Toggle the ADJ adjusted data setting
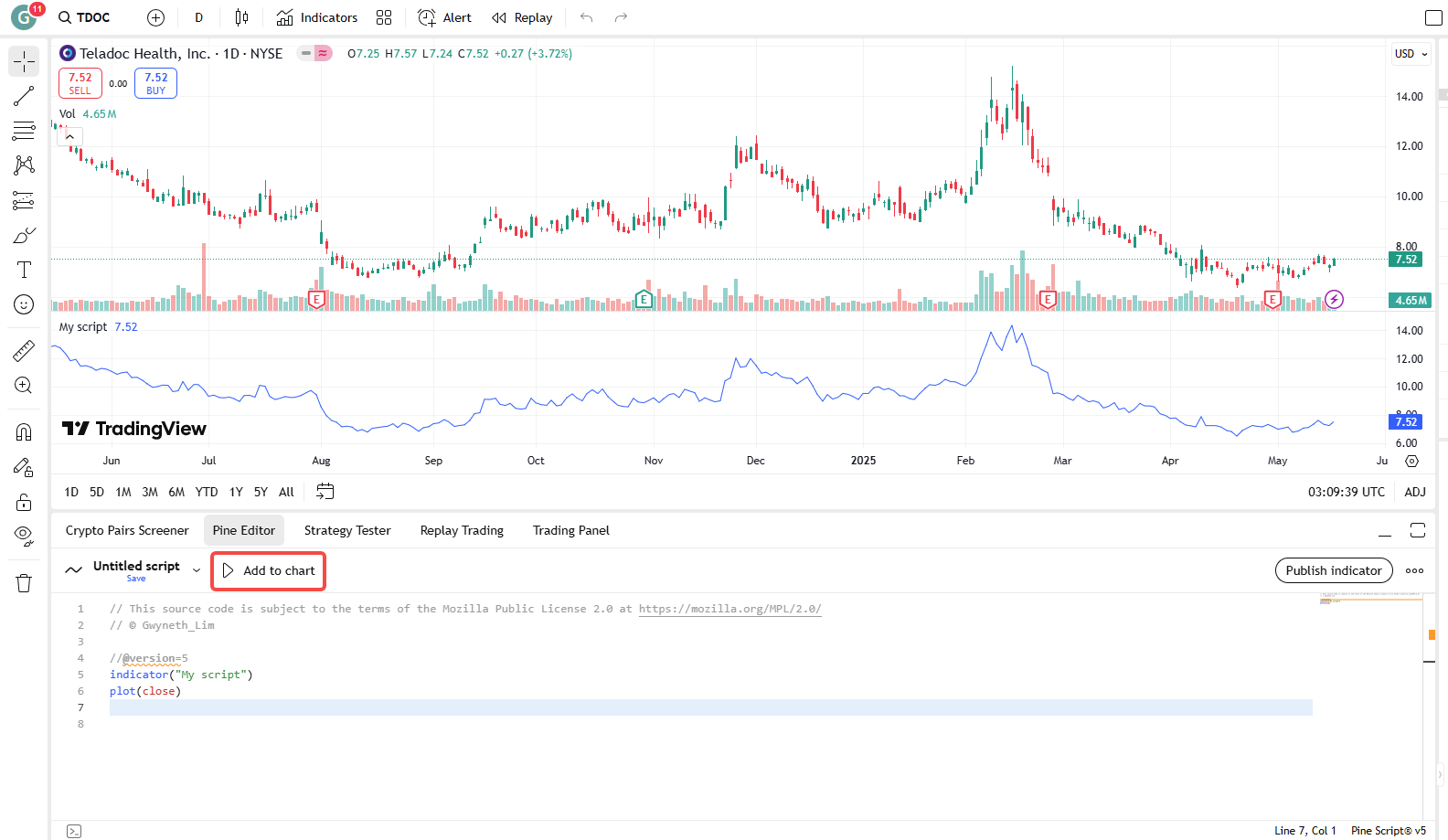Image resolution: width=1448 pixels, height=840 pixels. pos(1414,492)
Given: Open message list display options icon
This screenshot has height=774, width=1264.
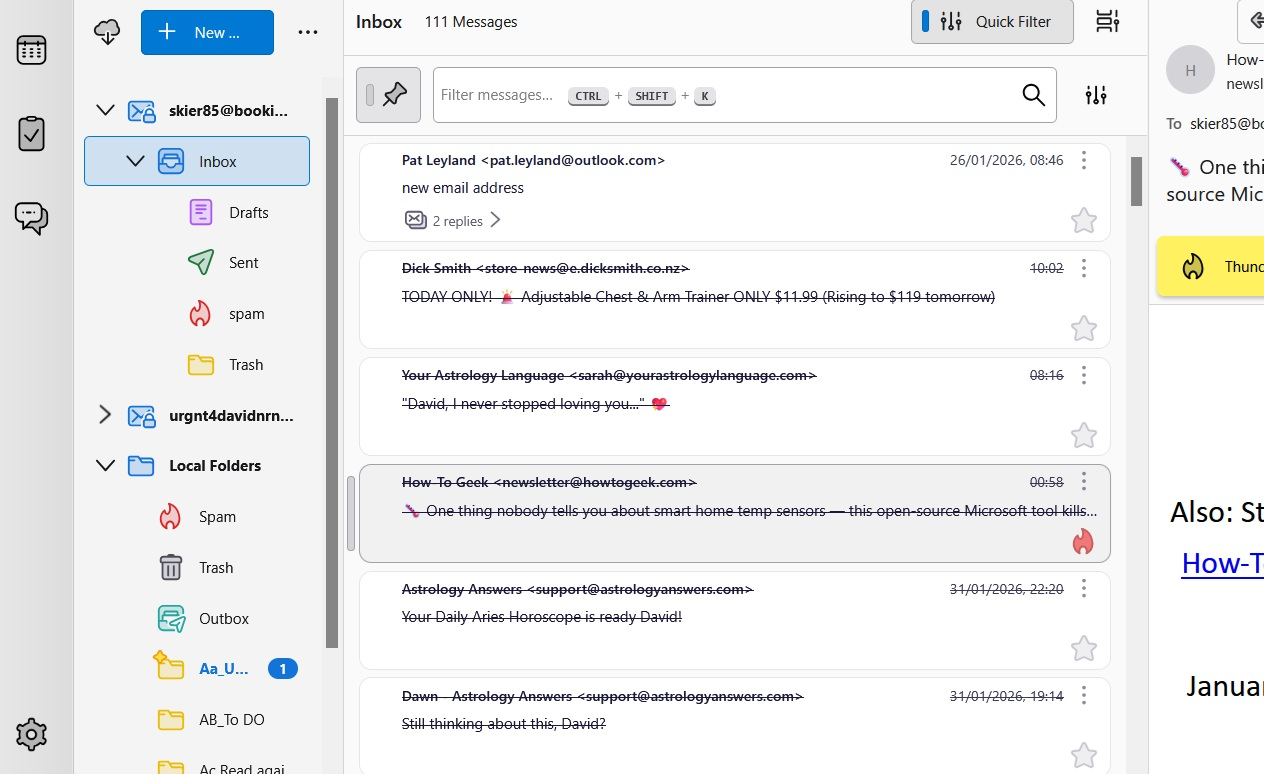Looking at the screenshot, I should 1107,22.
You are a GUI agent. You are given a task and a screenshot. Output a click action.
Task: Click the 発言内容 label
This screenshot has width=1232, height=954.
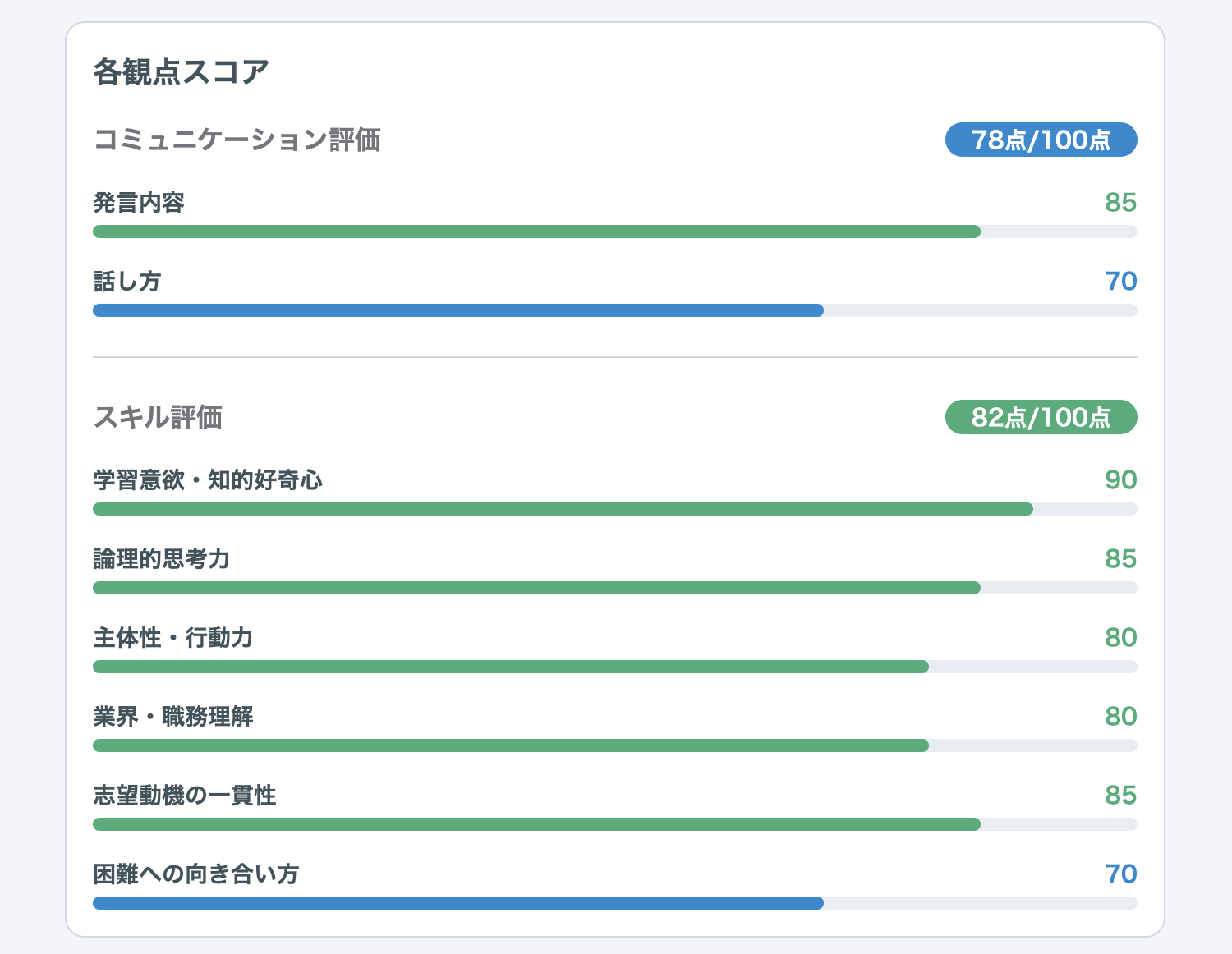click(139, 203)
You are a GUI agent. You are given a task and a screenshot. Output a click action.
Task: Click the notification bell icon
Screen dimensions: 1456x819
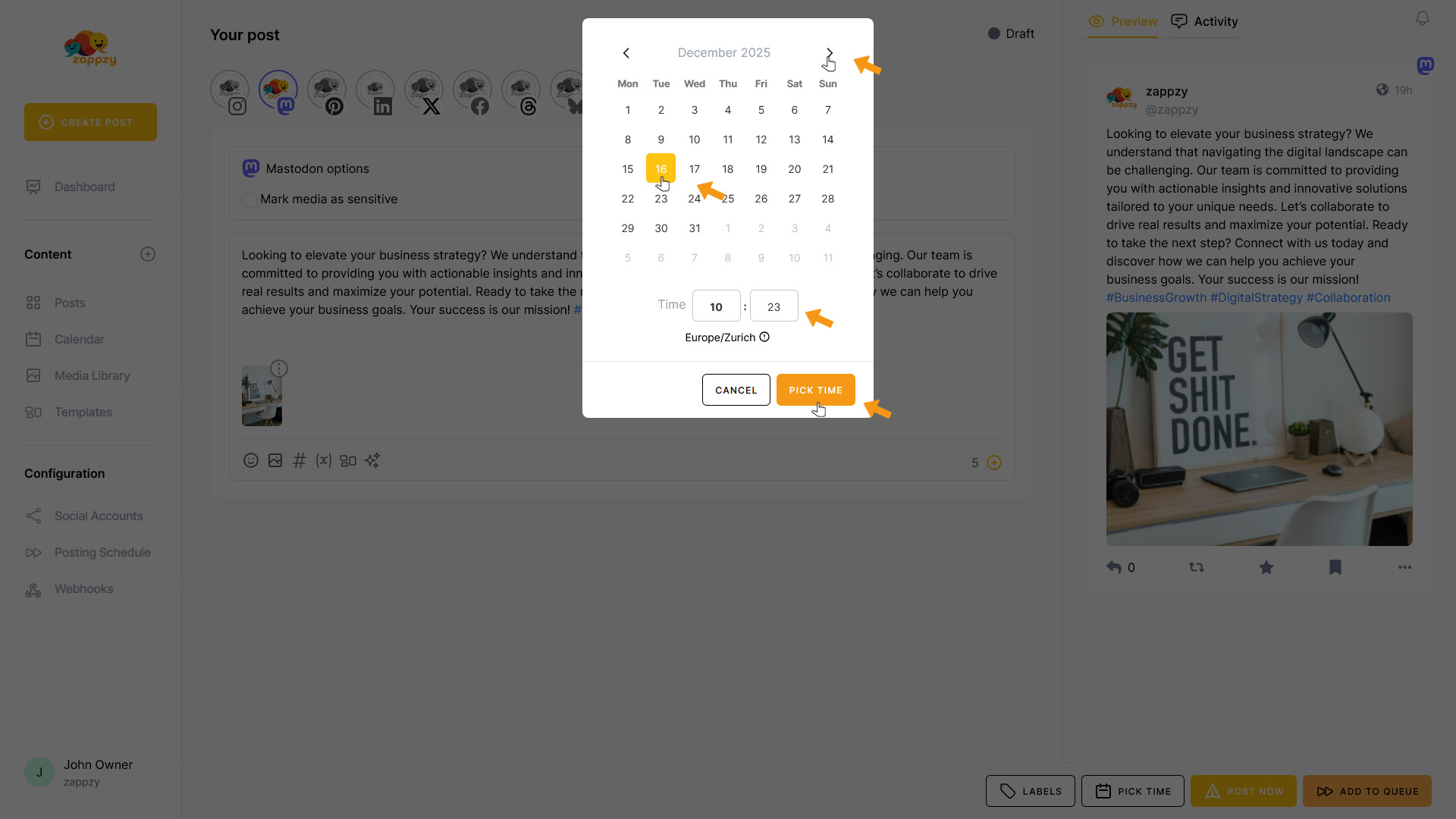pyautogui.click(x=1423, y=18)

■ EXERCISE REQUIREMENTS:
What's needed is every record restated exactly, pictures excluded.

■ RESULT FOR THIS TASK:
Toggle the ADJ adjusted data setting
Image resolution: width=1448 pixels, height=840 pixels. pos(1414,492)
Given: Open message list display options icon
This screenshot has height=774, width=1264.
Looking at the screenshot, I should 1107,22.
You are a GUI agent. You are given a task and a screenshot. Output a click action.
Task: Click the 発言内容 label
This screenshot has width=1232, height=954.
click(139, 203)
You are a GUI agent. You are given a task and a screenshot. Output a click action.
Task: Click the notification bell icon
Screen dimensions: 1456x819
pyautogui.click(x=1423, y=18)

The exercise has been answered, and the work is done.